Task description = Copy each of the dataset entries below line for line, keeping every character unchanged.

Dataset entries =

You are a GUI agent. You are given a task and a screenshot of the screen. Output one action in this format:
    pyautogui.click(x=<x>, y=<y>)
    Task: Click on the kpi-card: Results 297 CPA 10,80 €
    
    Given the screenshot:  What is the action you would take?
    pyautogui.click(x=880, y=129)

Solution to this problem =
You are a GUI agent. You are given a task and a screenshot of the screen. Output one action in this format:
    pyautogui.click(x=<x>, y=<y>)
    Task: Click on the kpi-card: Results 297 CPA 10,80 €
    
    Given the screenshot:  What is the action you would take?
    pyautogui.click(x=880, y=129)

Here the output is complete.